So I'm trying to figure out who will be attracted to the job of running the next big bank to suck up some more of the public weal. Who will NOT be taking the job will be anybody who has considered themselves a banker up until now, guys who were trained for it and are now in mid-career, who have built up lives dependent on the kind of money that bankers, up until now, could expect to draw down. It's not only the base salary that's a laughable pittance to such individuals. It's the fact that bonuses will be tied directly to performance, and closely monitored by angry shareholders who have only one criteria for executive success: the stock price.

Do you have any idea how irrational the stock market is? Great, profitable companies languish in the single digits. Idiotic brain farts out in left field are rewarded with huge multiples. Hoards of lemmings skitter back and forth, driven over a variety of cliffs by fear and greed. Would you want your comp based on that? I don't think so. Not when there are so many other things you can do. Like be a consultant.

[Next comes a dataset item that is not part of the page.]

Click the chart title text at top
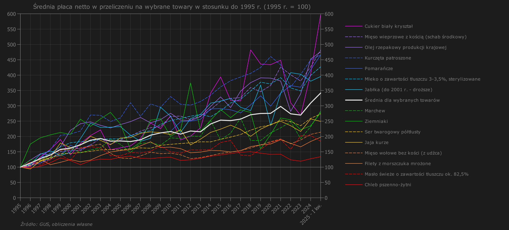Image resolution: width=509 pixels, height=230 pixels. (172, 7)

I figure there are three kinds of people who will be running bailout institutions:


1. Rich guys who have already made their nuts and who will provide either gravitas or branding power to their crumbling edifices, presiding over a cadre of hungry young pups who do all the work. Think Alan Greenspan, Warren Buffett, Donald Trump.

2. Young business school graduates who want to make a name for themselves in both Finance and in the governmental functions that will be overseeing that industry; where these dudes used to gravitate to McKinsey to make their bones, they'll now hop into banking and do a little workout samba on those bongos.

3. Politicians with a background in accounting. Think about it. Five hundred grand is a molehill to a real banker. But it's a mountainous pile to a politician. The top job in the field pays less, doesn't it?

It remains to be seen whether any of these will be qualified to lead the large fiduciary entities that form the foundation upon which our economy rests. On the other hand, how could they do any worse than the bozos who took all that money to screw things up?